* TASK *
Please translate this sentence from the page on hidden Markov model likelihood below into Spanish: "To derive the likelihood of an HHMM, we start by computing the likelihood of each chunk of fine-scale observations being generated by each fine-scale HMM."

* PAGE EXCERPT *
__________

Skip to contents

The {fHMM} package fits a hidden Markov model via the maximum-likelihood method, i.e. by numerically maximizing the likelihood function. This vignette1 derives the likelihood formula, discusses challenges associated with the likelihood maximization and presents the model estimation workflow.

Likelihood evaluation using the forward algorithm

Deriving the likelihood function of an hidden Markov model is part of the hierarchical case, hence the following only discusses the general case.

An HHMM can be treated as an HMM with two conditionally independent data streams; the coarse-scale observations on the one hand and the corresponding chunk of fine-scale observations connected to a fine-scale HMM on the other hand. To derive the likelihood of an HHMM, we start by computing the likelihood of each chunk of fine-scale observations being generated by each fine-scale HMM.

__________

(Coordinate data for items)

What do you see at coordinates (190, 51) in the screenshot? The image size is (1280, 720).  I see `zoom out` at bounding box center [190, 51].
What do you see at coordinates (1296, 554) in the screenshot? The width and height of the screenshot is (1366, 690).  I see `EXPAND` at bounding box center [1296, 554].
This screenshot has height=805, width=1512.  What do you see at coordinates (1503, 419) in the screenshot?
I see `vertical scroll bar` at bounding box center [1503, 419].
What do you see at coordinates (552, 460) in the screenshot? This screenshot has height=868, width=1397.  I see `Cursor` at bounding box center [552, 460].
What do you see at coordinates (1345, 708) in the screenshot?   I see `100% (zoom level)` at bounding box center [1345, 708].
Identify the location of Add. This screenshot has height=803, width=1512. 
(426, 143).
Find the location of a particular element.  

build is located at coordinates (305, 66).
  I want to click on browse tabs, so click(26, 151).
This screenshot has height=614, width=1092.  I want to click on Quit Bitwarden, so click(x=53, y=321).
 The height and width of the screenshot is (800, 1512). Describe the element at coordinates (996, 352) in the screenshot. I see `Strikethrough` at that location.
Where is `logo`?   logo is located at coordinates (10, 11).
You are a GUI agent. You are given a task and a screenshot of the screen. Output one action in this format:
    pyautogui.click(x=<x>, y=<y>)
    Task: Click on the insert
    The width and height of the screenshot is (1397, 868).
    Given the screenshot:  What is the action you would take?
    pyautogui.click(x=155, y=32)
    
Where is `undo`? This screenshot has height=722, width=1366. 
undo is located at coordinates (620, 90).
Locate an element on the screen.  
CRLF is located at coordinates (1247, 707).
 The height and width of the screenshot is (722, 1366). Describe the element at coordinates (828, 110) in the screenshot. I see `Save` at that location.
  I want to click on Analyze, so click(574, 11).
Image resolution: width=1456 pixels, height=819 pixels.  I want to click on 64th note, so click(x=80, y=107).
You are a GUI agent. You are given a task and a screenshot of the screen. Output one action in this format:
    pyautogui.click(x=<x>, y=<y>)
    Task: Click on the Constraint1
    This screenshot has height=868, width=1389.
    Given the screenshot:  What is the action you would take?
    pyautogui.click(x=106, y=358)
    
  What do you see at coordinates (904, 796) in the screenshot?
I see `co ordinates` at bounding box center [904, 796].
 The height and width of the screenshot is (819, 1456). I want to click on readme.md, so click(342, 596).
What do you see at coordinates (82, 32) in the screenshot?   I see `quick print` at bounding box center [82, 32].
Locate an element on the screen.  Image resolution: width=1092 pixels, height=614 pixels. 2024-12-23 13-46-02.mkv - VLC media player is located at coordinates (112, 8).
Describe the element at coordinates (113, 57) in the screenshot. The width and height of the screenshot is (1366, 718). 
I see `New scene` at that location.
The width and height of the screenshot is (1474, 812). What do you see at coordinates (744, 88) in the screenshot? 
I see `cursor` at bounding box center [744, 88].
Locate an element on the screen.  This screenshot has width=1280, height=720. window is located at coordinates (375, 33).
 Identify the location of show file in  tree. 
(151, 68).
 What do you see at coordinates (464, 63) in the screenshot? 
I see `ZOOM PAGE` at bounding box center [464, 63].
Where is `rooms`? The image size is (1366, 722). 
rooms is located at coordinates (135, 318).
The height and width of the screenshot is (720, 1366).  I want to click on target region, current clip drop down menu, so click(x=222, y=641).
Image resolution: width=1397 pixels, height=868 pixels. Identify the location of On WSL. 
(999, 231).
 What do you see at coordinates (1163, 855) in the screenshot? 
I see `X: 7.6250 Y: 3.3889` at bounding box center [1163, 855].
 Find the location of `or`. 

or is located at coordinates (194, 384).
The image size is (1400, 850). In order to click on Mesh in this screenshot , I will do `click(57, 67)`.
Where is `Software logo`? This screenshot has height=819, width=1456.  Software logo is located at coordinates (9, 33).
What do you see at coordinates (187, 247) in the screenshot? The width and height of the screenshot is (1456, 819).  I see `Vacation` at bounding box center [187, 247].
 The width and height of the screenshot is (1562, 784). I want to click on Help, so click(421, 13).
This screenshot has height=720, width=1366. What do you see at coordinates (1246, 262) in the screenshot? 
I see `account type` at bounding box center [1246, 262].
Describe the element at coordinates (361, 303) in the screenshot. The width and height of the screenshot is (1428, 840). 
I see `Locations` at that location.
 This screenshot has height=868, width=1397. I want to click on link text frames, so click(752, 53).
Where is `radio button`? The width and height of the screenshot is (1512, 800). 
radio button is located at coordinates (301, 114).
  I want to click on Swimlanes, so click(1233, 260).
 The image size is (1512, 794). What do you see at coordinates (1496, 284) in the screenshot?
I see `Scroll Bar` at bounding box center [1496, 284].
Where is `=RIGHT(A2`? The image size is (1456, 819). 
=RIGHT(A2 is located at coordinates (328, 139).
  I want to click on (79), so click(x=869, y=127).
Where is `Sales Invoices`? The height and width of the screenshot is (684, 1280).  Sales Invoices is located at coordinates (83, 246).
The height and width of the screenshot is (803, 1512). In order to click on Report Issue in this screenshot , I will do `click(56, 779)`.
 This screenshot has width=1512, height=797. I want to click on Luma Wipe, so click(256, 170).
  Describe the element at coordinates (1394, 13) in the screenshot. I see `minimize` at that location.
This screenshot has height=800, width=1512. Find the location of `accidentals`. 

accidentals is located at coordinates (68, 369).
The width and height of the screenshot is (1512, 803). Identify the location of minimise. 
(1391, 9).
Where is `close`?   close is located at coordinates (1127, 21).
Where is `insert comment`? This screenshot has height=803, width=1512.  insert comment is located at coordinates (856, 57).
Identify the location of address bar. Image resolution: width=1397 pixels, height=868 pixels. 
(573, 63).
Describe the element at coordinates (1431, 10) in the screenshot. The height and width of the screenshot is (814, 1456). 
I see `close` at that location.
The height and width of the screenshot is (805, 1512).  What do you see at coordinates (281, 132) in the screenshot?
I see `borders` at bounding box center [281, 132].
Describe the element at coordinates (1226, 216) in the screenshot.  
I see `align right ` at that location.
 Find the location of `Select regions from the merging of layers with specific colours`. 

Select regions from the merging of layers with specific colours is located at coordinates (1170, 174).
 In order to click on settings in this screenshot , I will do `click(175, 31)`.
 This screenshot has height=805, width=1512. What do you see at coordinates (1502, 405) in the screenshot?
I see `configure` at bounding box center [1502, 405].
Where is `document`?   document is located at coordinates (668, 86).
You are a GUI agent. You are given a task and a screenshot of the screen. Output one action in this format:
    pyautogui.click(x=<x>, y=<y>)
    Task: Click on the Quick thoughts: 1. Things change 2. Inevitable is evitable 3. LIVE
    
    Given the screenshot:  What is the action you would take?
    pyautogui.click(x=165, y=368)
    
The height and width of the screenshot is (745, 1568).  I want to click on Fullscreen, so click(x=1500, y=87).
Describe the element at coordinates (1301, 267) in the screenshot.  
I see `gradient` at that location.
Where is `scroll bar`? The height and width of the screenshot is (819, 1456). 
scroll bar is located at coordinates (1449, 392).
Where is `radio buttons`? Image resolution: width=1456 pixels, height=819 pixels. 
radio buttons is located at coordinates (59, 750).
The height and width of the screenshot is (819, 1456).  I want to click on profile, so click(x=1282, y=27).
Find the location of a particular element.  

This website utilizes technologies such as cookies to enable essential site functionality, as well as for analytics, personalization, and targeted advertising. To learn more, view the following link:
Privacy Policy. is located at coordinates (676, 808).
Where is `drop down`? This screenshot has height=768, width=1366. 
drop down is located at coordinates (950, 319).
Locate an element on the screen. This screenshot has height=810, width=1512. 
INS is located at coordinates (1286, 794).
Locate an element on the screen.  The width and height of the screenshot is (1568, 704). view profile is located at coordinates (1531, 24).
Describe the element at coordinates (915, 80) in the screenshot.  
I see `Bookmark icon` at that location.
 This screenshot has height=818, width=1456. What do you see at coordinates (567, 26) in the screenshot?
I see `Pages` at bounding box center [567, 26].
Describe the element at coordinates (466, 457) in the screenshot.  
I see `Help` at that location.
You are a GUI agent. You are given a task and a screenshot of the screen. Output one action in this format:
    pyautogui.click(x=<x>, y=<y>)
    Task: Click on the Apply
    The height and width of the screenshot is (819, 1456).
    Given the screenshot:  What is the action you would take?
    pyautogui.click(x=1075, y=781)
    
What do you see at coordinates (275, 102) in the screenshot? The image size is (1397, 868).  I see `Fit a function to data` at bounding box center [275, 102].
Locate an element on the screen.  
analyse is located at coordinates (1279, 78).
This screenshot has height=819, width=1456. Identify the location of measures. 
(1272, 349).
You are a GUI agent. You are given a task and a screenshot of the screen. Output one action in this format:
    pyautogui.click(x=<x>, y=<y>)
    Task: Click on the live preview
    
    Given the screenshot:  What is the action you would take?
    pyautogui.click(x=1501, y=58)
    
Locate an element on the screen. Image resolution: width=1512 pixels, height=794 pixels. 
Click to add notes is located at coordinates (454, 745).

__________

* REPLY *
Para derivar la verosimilitud de un HHMM, comenzamos calculando la verosimilitud de que cada fragmento de observaciones de escala fina haya sido generado por cada HMM de escala fina.